Life is different in the provinces. Something of the old Party orderliness is visible in Siberia, where the children still perform folk dances. People like living inside the Arctic Circle in the mineral-rich city of Norilsk, built by Gulag labour. The harsh past has engendered such a sense of traditional community that, despite government bribery, older Noriltsy refuse to move. From the tears of its drunks to the sleaze of its rich, Russia remains a mystery - and a huge temptation for the interested foreigner to journey into emotional exotica.
You may want to weep reading the words of Viktor Chernomyrdin, Russian premier until 1998: "We wanted the best but it turned out as always." I found myself loathing the American bankers who pitched up in the early Nineties "for the buzz" and didn't realise that this passionately anti-Western and other-minded country was unlikely to fit their model of an emerging economy.

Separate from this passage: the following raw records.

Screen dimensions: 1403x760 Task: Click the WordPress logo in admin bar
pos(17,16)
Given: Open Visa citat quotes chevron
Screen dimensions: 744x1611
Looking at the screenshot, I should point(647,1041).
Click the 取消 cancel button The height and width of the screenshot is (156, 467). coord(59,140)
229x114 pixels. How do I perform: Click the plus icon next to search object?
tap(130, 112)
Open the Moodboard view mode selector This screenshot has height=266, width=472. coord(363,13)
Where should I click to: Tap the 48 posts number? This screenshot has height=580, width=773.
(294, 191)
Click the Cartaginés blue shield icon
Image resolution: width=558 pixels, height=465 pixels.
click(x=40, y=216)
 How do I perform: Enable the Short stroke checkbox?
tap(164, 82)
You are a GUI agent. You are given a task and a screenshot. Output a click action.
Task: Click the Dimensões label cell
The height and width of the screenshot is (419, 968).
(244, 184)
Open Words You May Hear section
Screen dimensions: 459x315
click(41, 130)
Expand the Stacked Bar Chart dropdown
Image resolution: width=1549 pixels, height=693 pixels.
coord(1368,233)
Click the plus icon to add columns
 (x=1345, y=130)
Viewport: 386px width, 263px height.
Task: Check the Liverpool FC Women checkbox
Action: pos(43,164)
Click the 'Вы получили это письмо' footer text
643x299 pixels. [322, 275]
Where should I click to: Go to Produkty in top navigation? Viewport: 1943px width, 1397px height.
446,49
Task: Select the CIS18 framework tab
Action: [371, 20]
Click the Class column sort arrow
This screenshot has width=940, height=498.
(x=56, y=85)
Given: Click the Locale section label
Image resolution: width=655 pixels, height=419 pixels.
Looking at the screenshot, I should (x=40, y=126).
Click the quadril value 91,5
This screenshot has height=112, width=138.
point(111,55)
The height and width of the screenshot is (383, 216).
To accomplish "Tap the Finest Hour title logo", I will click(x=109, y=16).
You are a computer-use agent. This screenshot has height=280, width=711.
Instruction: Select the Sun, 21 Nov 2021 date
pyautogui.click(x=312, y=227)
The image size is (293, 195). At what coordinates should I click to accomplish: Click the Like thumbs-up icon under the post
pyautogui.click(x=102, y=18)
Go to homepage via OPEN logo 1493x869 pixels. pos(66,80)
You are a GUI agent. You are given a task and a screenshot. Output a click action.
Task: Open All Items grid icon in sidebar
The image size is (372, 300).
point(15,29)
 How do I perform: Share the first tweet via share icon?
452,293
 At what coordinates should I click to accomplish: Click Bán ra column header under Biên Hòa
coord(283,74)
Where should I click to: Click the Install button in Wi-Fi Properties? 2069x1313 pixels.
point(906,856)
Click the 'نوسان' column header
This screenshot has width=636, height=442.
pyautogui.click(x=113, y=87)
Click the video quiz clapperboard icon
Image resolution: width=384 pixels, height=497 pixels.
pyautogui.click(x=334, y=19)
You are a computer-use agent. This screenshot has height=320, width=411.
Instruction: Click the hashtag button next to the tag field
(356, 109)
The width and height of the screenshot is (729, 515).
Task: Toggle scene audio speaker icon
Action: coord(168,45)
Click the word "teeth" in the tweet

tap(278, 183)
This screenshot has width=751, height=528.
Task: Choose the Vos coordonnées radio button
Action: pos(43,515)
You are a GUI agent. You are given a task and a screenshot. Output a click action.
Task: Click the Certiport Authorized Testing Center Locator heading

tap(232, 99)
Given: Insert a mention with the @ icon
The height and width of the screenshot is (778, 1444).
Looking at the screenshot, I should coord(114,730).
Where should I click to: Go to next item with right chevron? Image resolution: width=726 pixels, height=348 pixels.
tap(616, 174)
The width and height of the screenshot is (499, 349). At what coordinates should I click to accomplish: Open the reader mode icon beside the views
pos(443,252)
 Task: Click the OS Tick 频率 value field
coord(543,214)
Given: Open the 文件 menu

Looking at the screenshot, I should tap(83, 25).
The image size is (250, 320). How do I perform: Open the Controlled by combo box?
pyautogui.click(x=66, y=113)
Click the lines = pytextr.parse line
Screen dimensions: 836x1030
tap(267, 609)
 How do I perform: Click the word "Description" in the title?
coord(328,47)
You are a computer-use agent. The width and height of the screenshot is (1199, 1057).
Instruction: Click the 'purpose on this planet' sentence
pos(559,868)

If you harbour misgivings about President Putin's "controlled" dem- ocracy, think again. Anything else would be worse.
" Gore" is one word for the mess. It means grief. The only thing I didn't get from Meier's reportage was an answer to: why? Why is everyone so befuddled about truth? The campaigners for improved national memory of the Gulag also believe the Revolution was a Jewish conspiracy. The ex-prisoner with crimson hair disputes anyone's right to say what happened. The young man who befriends Meier on a boat confesses weepily that his mother worked for the KGB and Stasi, and he has lived a lie. He adds: "They were bad, weren't they?"
Communism wasn't just an economic system. It was the basis on which Russians evaluated the world. Knowledge itself has deserted them. What remains is to need each other. Meier shows that this is still Dostoevsky's world. The need to confess, curse, adore - the bottomless pit of emotion - takes the place of anything objectively certain. To substitute the one for the other is an old Russian habit. But still, why?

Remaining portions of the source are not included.